→ TEXT PROVIDED:
** Start **
When a secured creditor has chosen to reduce his claim to judgment “the lien of any levy which may be made upon his collateral by virtue of any execution based upon the judgment shall relate back to the date of the perfection of the security interest in such collateral” (Ill. Rev. Stat. 1979, ch. 26, par. 9—501(5)) and serve as a continuation of the secured creditor’s original perfected security interest (Ill. Ann. Stat., ch. 26, par. 9—501(5), Uniform Commercial Code Comment, at 322 (Smith-Hurd 1974)). Thus, a secured creditor’s effort to collect its debt through the judicial process will not “operate to destroy his security interest vis-a-vis the debtor or to impair its priority [interest] over third parties” (2 G. Gilmore, Security Interests in Personal Property sec. 43.7, at 1209-10 (1965); Tax/Investments Concepts, Inc. v. McLaughlin (Okla. 1982), 670 P.2d 981, 984), because a secured creditor may take any action or combination of actions necessary to satisfy the debt (Ceres Fertilizer, Inc. v. Beekman (1981), 209 Neb. 447, 450-51, 308 N.W.2d 347, 349; Bilar, Inc. v. Sherman (1977), 40 Colo. App. 38, 41, 572 P.2d 489, 491; Ruidoso State Bank v. Garcia (1978), 92 N.M. 288, 289-90, 587 P.2d 435, 437; Olsen v. Valley *407 National Bank (1968), 91 Ill. App. 2d 365, 371; B. Clark, Secured Transactions under the Uniform Commercial Code par. 4.3[2], at 4—15 (1982); J. White & R. Summers, Uniform Commercial Code sec. 26—4, at 962 (1972); E. Reiley, Security Interests in Personal Property sec. 15.1, at 15—2 (1981)). See also First National Bank v. Lachenmyer (1985), 131 Ill. App. 3d 914, 925-26 (where the appellate court, in an action involving the propriety of a secured creditor’s taking possession of collateral under section 9—207 of the UCC (Rights and Duties When Collateral Is in Secured Party’s Possession), stated that the rights and remedies of a secured creditor are cumulative, permitting him to proceed with one remedy, then another).

The doctrine of merger does not, contrary to the defendant’s argument, preclude a secured creditor from enforcing its security interest in the property given as collateral.
** End **
→ INSTRUCTIONS:
**1.** Duplicate the passage on secured creditors between "The doctrine of" and "given as collateral.", inclusive.
**2.** According to the passage on secured creditors, why does a secured creditor's effort to collect its debt through the judicial process not destroy its security interest or impair its priority? Answer in one to three sentences.
**3.** Write the next part of the passage on secured creditors, picking up after its final sentence about the doctrine of merger.
The data that comes after this passage is not needed for anything here.

→ RECORDS SHOWN:
** Start **
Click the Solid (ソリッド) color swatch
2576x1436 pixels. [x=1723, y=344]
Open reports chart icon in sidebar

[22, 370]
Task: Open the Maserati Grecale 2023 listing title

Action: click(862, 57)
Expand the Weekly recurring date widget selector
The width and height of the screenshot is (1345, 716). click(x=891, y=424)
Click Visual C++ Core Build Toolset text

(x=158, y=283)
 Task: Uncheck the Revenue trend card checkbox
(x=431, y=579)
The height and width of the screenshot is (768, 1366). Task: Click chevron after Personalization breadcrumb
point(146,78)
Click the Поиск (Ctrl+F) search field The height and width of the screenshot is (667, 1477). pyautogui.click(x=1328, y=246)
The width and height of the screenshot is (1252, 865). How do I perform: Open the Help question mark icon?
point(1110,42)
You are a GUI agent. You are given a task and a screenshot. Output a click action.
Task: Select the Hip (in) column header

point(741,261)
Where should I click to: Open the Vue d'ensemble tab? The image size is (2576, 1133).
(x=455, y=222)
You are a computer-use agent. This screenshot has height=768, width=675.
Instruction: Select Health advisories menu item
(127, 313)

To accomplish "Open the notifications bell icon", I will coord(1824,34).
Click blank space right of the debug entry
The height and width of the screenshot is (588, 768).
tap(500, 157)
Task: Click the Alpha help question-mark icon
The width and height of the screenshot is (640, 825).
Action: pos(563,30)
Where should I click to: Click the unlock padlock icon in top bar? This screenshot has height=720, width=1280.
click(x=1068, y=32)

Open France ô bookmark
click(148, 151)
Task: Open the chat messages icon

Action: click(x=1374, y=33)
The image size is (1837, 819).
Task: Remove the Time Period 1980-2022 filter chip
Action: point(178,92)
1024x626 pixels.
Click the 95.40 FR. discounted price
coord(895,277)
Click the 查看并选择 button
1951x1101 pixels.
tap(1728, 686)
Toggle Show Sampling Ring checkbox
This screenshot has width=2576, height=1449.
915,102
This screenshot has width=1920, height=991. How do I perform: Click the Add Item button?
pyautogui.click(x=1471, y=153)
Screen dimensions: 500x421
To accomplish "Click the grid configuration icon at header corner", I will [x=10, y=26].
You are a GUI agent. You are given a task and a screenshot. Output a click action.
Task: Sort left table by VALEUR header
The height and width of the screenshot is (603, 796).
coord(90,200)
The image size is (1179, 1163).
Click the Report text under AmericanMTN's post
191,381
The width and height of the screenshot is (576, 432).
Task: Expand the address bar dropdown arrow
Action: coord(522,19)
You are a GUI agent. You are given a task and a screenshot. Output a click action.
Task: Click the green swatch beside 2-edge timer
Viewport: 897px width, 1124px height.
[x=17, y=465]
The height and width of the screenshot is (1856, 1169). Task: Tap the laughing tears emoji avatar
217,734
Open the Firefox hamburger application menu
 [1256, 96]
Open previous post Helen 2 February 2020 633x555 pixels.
** End **
→ REPLIES:
**1.**
The doctrine of merger does not, contrary to the defendant’s argument, preclude a secured creditor from enforcing its security interest in the property given as collateral.

**2.** Such an effort does not destroy the security interest or impair its priority because a secured creditor may take any action or combination of actions necessary to satisfy the debt. The lien of a levy on the collateral relates back to the date the security interest was perfected. It serves as a continuation of the creditor's original perfected security interest.

**3.**
In Ruidoso State Bank v. Garcia (1978), 92 N.M. 288, 587 P.2d 435, cited above, a secured creditor earlier had brought suit to enforce its security interest in two vehicles which it had previously levied upon in satisfaction of a judgment against its debtors upon their default on promissory notes. The vehicles, however, had been released upon a trial court’s finding that they were exempt property. Subsequently the secured creditor brought the suit involved. The debtors argued, inter alia, that by foreclosing on the notes the secured creditor caused the security agreements executed by the debtors to merge in the judgment, precluding their subsequent enforcement. The court rejected this contention, holding:

“Merger does not apply here for the reason that the Bank [, the secured creditor,] had two separate causes of action. It could sue and reduce the debt to judgment. In that case the debt would be merged into the judgment. However, the debt would be carried forward so that the *408Bank’s rights under the security agreement would not be destroyed. The security agreements, under the statutory prohibition [ie., under article 9 of the UCC], would not be merged into the judgment.” Ruidoso State Bank v. Garcia (1978), 92 N.M. 288, 290, 587 P.2d 435, 437.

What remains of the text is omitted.